I feel like an absolute idiot, I should have been taking 3 x 2mg since 25th feb increasing to 4  on 2nd March but I've only been taking 1!! My scan is due on Friday and now I'm worried I've mucked everything up for ET next week and both DH and myself have booked holiday for it next week.

I'm going to call the clinic this morning but anyone got experience of this? I'm so upset! 😓


----------



## L_ouise (Sep 23, 2010)

No experience in afraid but I hope it works out for you. 

Typically they over prescribe on standard protocols to get a response out of the most women and not everyone wil require 6mg to develop their lining so fingers crossed that you don't.

You know there is a risk of your lining being too thin but it's simply too late now and it might have been too thin anyway!

It'll be what it's going to be xx


----------



## Bungles79 (Sep 17, 2012)

Thank you for your reply, spoke to the clinic and just have to see what happens at the scan on Friday! x


----------



## Spring chicken (Jan 22, 2015)

I have made the same mistake as you. Was totally crushed and couldn't understand how I had done it. 

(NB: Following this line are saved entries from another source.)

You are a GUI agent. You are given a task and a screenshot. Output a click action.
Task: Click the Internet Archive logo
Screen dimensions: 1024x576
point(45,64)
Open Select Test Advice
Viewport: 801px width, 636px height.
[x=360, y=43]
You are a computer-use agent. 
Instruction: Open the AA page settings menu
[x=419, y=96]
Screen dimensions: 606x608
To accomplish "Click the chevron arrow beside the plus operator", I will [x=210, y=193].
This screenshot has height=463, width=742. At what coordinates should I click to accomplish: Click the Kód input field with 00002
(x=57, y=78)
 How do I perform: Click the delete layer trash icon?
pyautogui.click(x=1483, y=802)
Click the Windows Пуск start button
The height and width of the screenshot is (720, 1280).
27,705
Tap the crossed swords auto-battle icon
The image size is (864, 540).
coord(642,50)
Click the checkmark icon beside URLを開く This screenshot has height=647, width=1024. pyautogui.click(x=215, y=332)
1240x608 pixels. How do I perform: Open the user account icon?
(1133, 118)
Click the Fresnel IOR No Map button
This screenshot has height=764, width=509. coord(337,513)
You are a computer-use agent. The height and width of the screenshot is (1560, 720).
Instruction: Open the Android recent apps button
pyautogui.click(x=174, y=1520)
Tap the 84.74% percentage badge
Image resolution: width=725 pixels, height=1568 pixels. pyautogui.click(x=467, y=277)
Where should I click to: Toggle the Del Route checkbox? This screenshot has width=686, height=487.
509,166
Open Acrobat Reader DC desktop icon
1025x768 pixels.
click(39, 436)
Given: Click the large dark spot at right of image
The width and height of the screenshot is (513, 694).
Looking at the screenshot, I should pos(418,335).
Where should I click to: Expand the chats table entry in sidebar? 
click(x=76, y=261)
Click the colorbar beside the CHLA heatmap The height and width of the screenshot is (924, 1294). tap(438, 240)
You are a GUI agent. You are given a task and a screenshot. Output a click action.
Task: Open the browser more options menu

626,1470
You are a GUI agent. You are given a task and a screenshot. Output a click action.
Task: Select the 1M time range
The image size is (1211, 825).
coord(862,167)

I increased the dossage right away (on instructions from the clinic), went for my scan, and everything was ok by the day of the scan.

Good luck!


----------



## Bungles79 (Sep 17, 2012)

Ahh, thanks Spring Chicken! I just feel so silly, I think it's because I was taking the pill for so long this time and they are the same kind of packet! Fingers crossed for Friday x


----------